Malheureusement les études d'intervention testant l'intérêt de l'administration de ces
vitamines à doses pharmacologiques n'ont montré aucun effet bénéfique.
Bien au contraire, dans certains essais la mortalité par cancer a été augmentée.
L'étude d'intervention SU.VI.MAX réalisée en France sur une cohorte de treize mille
volontaires a utilisé les doses nutritionnelles de vitamine C, de vitamine E, de bétacarotène, de zinc et de sélénium.
Après huit ans on observe une diminution d'un tiers des cancers chez les hommes avec
une mortalité réduite de trente sept pour cent.
Effets anti carcinogènes > Le style alimentaire
Au delà de l'effet carcinogène ou anti carcinogène des aliments ou des substances
véhiculées par les aliments il convient de s'intéresser au style alimentaire.
En effet les apports énergétiques élevés dus à une consommation importante en
graisses saturées et en sucres raffinés qui caractérisent l'alimentation occidentale dite
de type western sont associées à une prévalence plus élevée des cancers.
Il existe également une augmentation du risque de mortalité par cancer qui est corrélée
avec l'indice de corpulence (BMI).
L'obésité peut être considérée comme une situation à risque de cancer (avec un risque
relatif de 1,8) notamment pour les cancers digestifs, du rein et de l'endomètre.
On admet qu'un apport protéique important et un excès d'apport calorique stimulent la
production d'hormone de croissance et d'IGF-1 qui se comportent comme des facteurs
de croissance tumorale.
Face aux certitudes et aux présomptions et aux interrogations légitimes il persiste
encore de nombreuses idées fausses tenant de la rumeur ou de la désinformation.
Il en est ainsi du rôle cancérigène des additifs autorisés, des édulcorants, des aliments
manufacturés comme le café soluble et du rôle protecteur de l'agriculture biologique.
Conclusion
Au total il existe une interaction forte entre alimentation et cancer même si les études
d'intervention probantes manquent encore.
Certains constituants natifs ou néoformés sont à évincer de l'alimentation en prenant des
mesures sécuritaires mais c'est surtout le style alimentaire qui est à considérer.
L'ensemble des études observationnelles plaident en faveur d'une alimentation à faible
densité énergétique et à forte densité nutritionnelle.

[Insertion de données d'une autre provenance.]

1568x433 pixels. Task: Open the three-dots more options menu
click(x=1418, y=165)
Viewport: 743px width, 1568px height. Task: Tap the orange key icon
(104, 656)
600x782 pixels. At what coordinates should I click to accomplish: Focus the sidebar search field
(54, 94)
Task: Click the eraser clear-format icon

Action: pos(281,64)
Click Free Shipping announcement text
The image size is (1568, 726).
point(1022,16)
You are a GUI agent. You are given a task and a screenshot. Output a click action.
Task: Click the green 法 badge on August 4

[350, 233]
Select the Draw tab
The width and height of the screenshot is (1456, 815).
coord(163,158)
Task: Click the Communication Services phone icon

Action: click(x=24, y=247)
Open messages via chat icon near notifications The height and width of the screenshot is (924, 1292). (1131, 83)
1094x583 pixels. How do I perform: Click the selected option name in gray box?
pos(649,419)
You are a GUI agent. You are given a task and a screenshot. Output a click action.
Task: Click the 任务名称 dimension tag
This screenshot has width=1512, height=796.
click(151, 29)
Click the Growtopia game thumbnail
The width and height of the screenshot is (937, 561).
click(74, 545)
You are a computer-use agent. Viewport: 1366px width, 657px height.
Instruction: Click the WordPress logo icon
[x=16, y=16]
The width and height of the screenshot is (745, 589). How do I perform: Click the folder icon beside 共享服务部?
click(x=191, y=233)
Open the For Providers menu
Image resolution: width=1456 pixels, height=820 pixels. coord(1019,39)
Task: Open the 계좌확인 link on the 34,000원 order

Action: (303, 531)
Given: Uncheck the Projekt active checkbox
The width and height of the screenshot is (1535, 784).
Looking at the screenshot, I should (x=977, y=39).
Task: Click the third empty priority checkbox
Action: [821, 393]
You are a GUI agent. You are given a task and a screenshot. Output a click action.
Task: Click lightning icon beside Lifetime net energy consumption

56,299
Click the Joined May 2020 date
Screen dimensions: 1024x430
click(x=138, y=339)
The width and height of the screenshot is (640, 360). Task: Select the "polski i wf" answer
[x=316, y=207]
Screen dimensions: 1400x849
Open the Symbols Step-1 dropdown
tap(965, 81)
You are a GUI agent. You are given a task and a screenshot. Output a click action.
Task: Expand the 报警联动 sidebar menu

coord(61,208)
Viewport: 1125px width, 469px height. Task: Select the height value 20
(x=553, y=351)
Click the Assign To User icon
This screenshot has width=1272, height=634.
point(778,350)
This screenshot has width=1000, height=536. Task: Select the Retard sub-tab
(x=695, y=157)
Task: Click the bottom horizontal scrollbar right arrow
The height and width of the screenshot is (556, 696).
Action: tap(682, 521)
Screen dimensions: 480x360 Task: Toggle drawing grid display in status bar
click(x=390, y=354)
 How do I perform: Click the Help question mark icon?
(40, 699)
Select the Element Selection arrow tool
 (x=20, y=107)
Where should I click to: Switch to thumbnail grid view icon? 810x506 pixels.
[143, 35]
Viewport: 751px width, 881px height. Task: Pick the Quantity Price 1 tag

Elles permettent d'élaborer une stratégie de prévention fondée sur la diminution de
l'apport énergétique global, la lutte contre le surpoids et l'obésité, la consommation de
cinq portions de fruits et légumes chaque jour, la diminution de la part des graisses
saturées tout en maintenant une consommation significative de produits laitiers et la
limitation des boissons alcoolisées.
Il n'existe pas d'indication pour une supplémentation vitaminique pharmacologique. Les
procédés de conservation et les modes de cuisson sont à diversifier tout comme
l'alimentation.
Le modèle alimentaire le plus favorable, le plus convivial et le plus palatable est
l'alimentation de type méditerranéenne qui permet à la fois de prévenir nombre de
cancers mais aussi l'obésité, le diabète et les maladies cardiovasculaires.